TASK: Below are the records; restate word for word the lines from the first through the one containing "Viewport: 927px width, 595px height.", and only those.

SOURCE MATERIAL:
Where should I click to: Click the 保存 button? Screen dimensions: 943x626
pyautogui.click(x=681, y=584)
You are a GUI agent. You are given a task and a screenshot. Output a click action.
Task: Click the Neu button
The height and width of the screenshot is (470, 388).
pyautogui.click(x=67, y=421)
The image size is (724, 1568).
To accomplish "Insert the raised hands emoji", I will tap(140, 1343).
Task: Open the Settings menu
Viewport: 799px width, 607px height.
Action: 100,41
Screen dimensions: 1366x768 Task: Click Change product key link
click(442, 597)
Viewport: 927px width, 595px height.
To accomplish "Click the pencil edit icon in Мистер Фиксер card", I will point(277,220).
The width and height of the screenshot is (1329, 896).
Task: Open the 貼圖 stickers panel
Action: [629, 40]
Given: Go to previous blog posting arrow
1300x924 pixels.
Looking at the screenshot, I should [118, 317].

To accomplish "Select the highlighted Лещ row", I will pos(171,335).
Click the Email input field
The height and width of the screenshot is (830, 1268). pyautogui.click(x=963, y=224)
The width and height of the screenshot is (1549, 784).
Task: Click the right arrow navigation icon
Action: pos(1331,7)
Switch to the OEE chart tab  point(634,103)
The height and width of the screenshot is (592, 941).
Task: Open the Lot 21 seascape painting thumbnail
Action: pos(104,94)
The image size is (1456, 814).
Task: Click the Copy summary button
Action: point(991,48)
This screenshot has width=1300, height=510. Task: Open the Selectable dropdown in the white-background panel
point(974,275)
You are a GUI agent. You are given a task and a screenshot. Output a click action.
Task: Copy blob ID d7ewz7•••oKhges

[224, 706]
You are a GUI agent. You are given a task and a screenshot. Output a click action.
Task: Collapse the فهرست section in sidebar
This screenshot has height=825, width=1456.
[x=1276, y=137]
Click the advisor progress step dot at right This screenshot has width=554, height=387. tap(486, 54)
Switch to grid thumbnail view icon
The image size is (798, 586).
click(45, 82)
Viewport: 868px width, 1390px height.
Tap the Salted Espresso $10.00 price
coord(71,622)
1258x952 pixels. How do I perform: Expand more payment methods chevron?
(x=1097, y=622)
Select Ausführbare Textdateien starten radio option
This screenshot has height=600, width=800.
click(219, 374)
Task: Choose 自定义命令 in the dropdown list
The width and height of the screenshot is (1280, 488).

RESPONSE BELOW:
Where should I click to: Click the 保存 button? Screen dimensions: 943x626
pyautogui.click(x=681, y=584)
You are a GUI agent. You are given a task and a screenshot. Output a click action.
Task: Click the Neu button
The height and width of the screenshot is (470, 388).
pyautogui.click(x=67, y=421)
The image size is (724, 1568).
To accomplish "Insert the raised hands emoji", I will tap(140, 1343).
Task: Open the Settings menu
Viewport: 799px width, 607px height.
Action: 100,41
Screen dimensions: 1366x768 Task: Click Change product key link
click(442, 597)
Viewport: 927px width, 595px height.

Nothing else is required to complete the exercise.